Оба не шелохнулись, Иван Александрович закурил и сказал:

— Морем пахнет.

— Вы любите морс?

— Ничего я не люблю, просто напоминает детство. Мы вроде условились на „ты“, хотя… я ведь постарше тебя буду, годков на двадцать пять.

— Значит, вы старше папы? — поразилась Лиза. — Ему сорок.

— А мне сорок один.

— Вот бы не дала!

— Я б сам не дал. Семьдесят — самый подходящий для меня возраст.

— Не выдумывайте! — Она повела рукой, будто отталкивая несуществующее и несущественное, — ее собственный своеобразный умоляющий жест; он оценил его и улыбнулся. — Вы слишком молоды.

— Слишком? Что значит слишком?

— Ну, не как все… не как папа, например. Не по годам.

— „Каждый молод, молод, молод, в животе чертовский голод. Будем лопать пустоту…“ Нет, это дрянь. В такой вечер требуется нежность, правда?

— Что за нежность?

— Например. „Скажи поклоны князю и княгине. Целую руку детскую твою за ту любовь, которую отныне ни от кого уж больше не таю“.

— Что это? — закричала Лиза. — Как хорошо!

— Не слыхала? Бунин.

— Бунин писал рассказы.

— И стихи. Это — перед самым бегством из Одессы, девятнадцатый год.

— Бегство?

— Эмиграция. Ты представь: замерзающий декабрь, наступающий террор, и — „ты странствуешь, ты любишь, ты счастлива…“. Из цикла „Молодость“.

— Сколько ж ему было тогда?

— Неважно. Сорок девять.

— А в настоящей молодости он жил у нас на Черкасской. И табличка есть.

— Верно. Бунин из ваших мест.

— „Скажи поклоны князю“ — как странно, да?

— Галлицизм.

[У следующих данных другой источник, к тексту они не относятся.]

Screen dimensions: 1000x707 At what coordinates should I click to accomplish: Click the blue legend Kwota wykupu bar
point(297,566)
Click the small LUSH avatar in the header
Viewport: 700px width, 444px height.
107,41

По-стародворянски.

— Иван Александрович, вы все знаете.

— Кое-что.

— Все. Откуда вы?

— Оттуда же, из тех же великорусских мест.

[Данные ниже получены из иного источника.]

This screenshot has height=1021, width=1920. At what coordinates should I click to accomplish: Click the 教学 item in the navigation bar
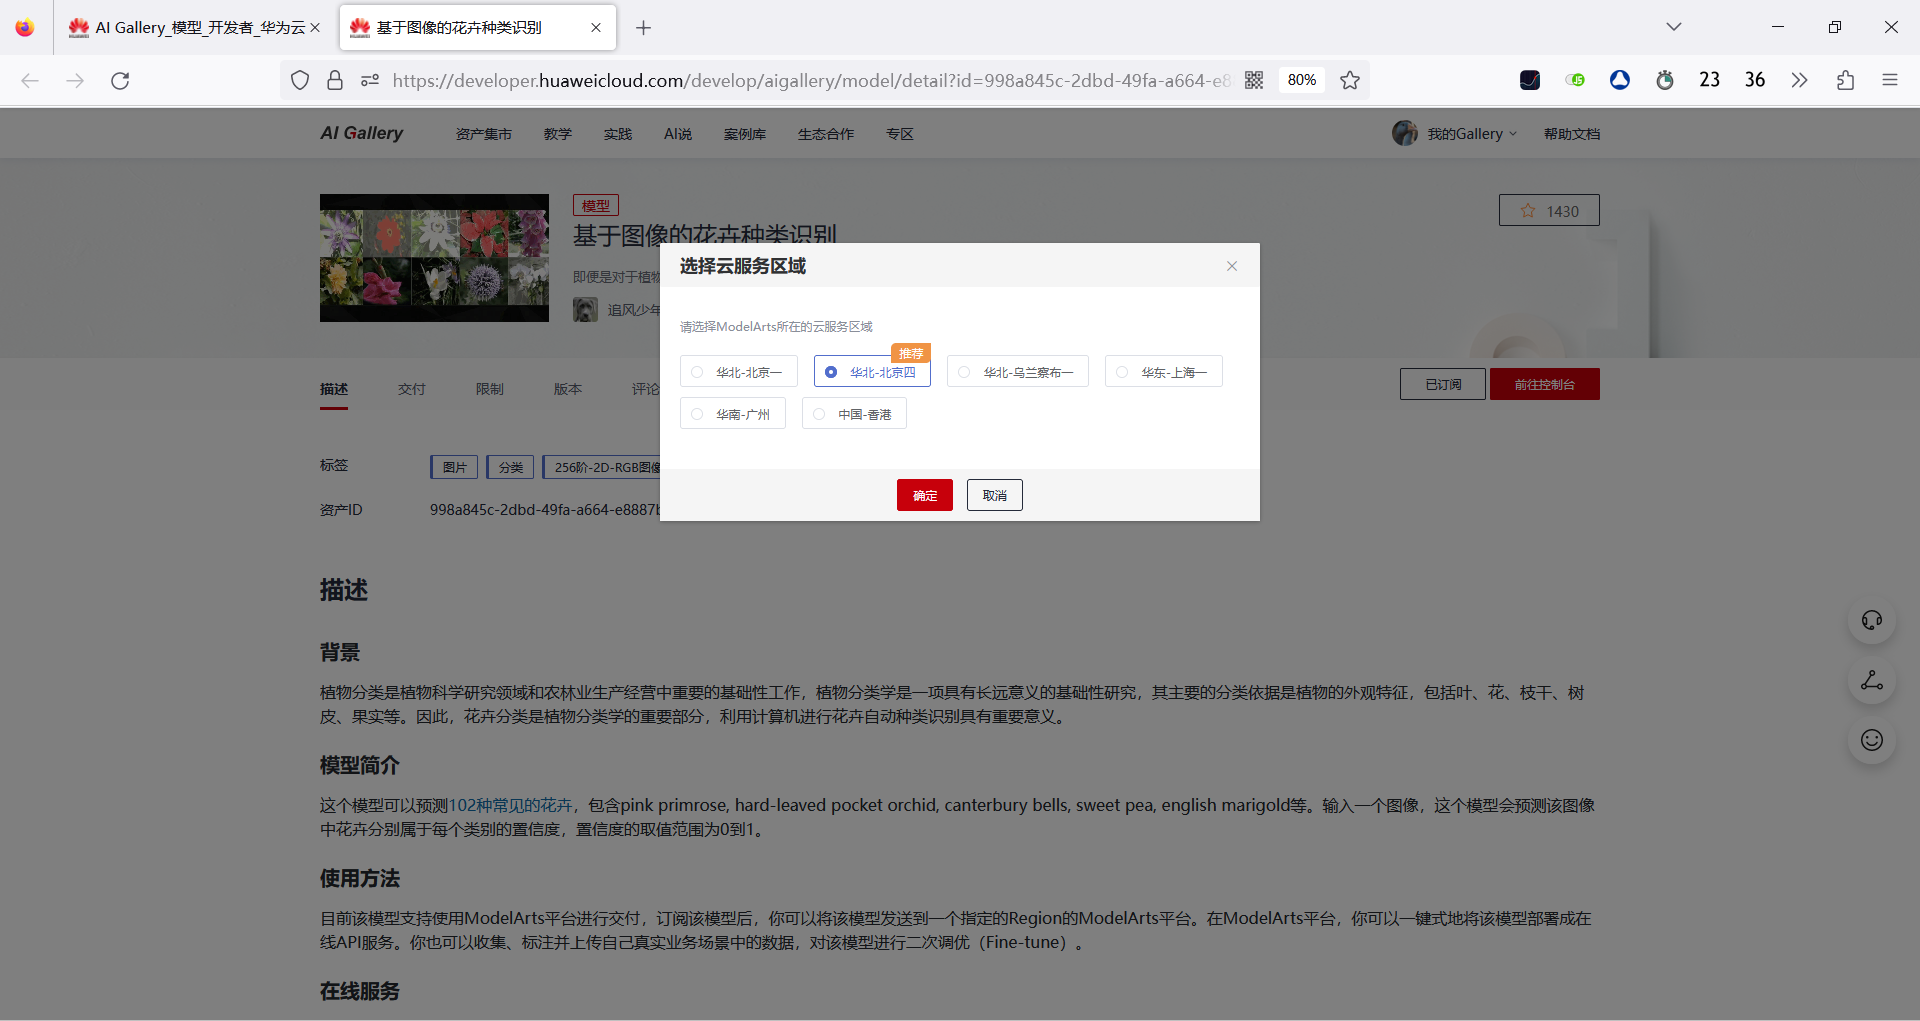(x=557, y=133)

— Правда? Значит, мы земляки?

— Значит, так.

— Но ваше детство прошло ведь у моря?

— Аж у океана. В Шанхае.

— Но это Китай?

— Он самый.

— И что вы там делали?

— Да ничего особенного.

— Вы ели трепанги?

— Господи, чего мы там не ели… когда было что поесть, разумеется.

— Вы голодали?

— Детка, да мы просто процветали по сравнению с тем, что здесь творилось.

— Вы имеете в виду…

— Мировую революцию со всеми вытекающими из нее подробностями. Когда и там началось, мои надумали бежать в Аргентину.

— А вы сами?

— Я-то молодой был, дурак. Только Россия. Благословение деда. Матушка Русь.

— Вы жалеете?

— Ни о чем и никогда, — ответил он отрывисто и резко. — По заслугам и честь.

— Как это?

— Да так, вообще.

— И дедушка вернулся?

— Вовремя умер, еще за кордоном. А то матушка-Русь показала б ему кузькину мать.

— За что?

— Махровый монархист. Колчаковец. За убиенных Романовых до конца свечки ставил и поклоны клал. Впрочем, и за славу русского оружия во второй мировой. Все совмещается.

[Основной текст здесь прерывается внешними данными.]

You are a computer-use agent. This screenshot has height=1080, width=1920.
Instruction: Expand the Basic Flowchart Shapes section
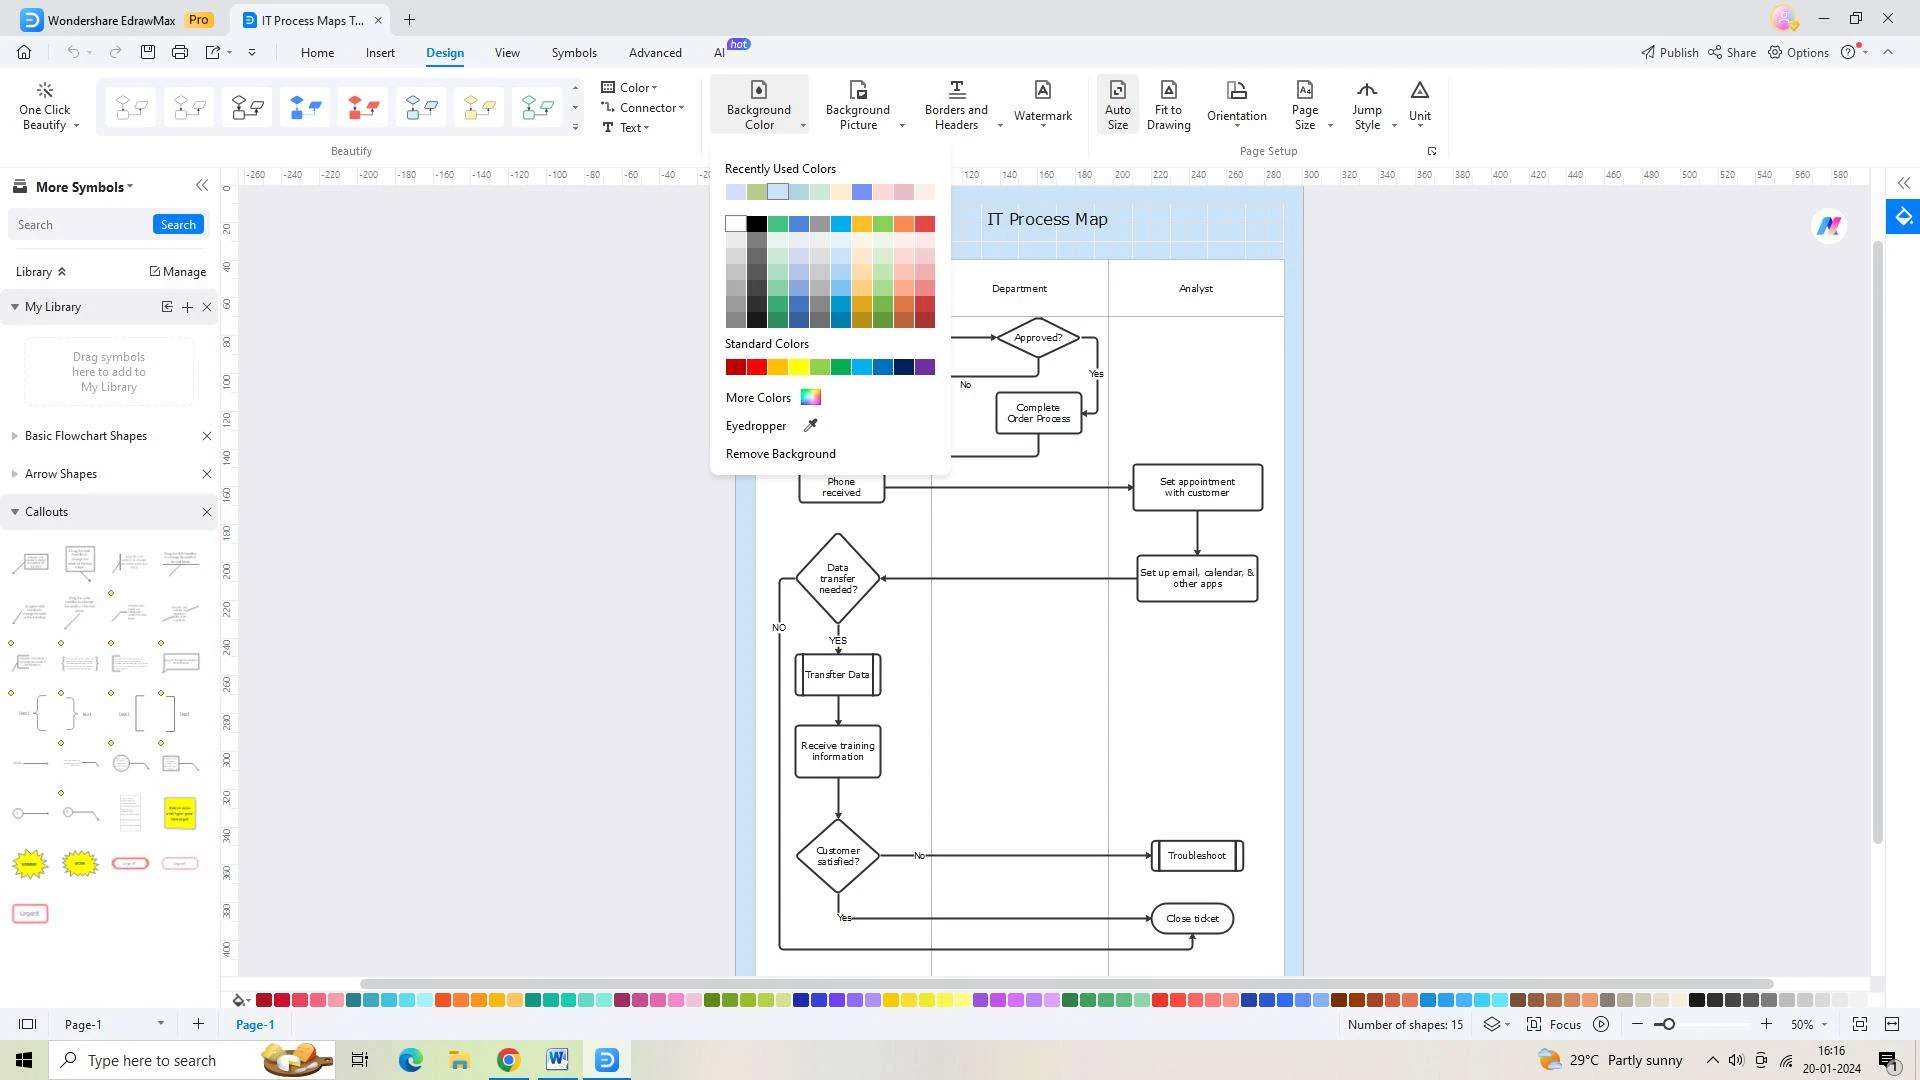(x=85, y=436)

Совмещаются несовместные русские миры, белогвардеец благословляет близких на возвращение и молит Бога о спасении России… Лизе впервые пришло в голову, что на все можно посмотреть и с другой стороны, не менее реальной: вот внук колчаковца, а на детской Черкасской жил Бунин, написавший „целую руку детскую твою“.

— И вы вернулись?

— Как видишь.

— Когда?

— В пятьдесят пятом.

— И как вам тут?

— По-разному. Привык. Втянулся.

— А родителям?

— Они умерли.

— Жалко.

— Тебе жалко моих родителей?

— Да. Нет, не знаю. Вообще все жалко.

— Не стоит. Это чувство опасное и может далеко тебя завести.

Далеко завести, на шанхайскую улочку, в глинобитный домик (хижину — эмигрантский вариант помещичьего гнезда). Дед-полковник — член непримиримых комитетов. Отец — журналист, редактор „Освобождения“, которое то прогорало, то вновь полыхало в отчаянии и надежде. Может быть, за все ответит внук?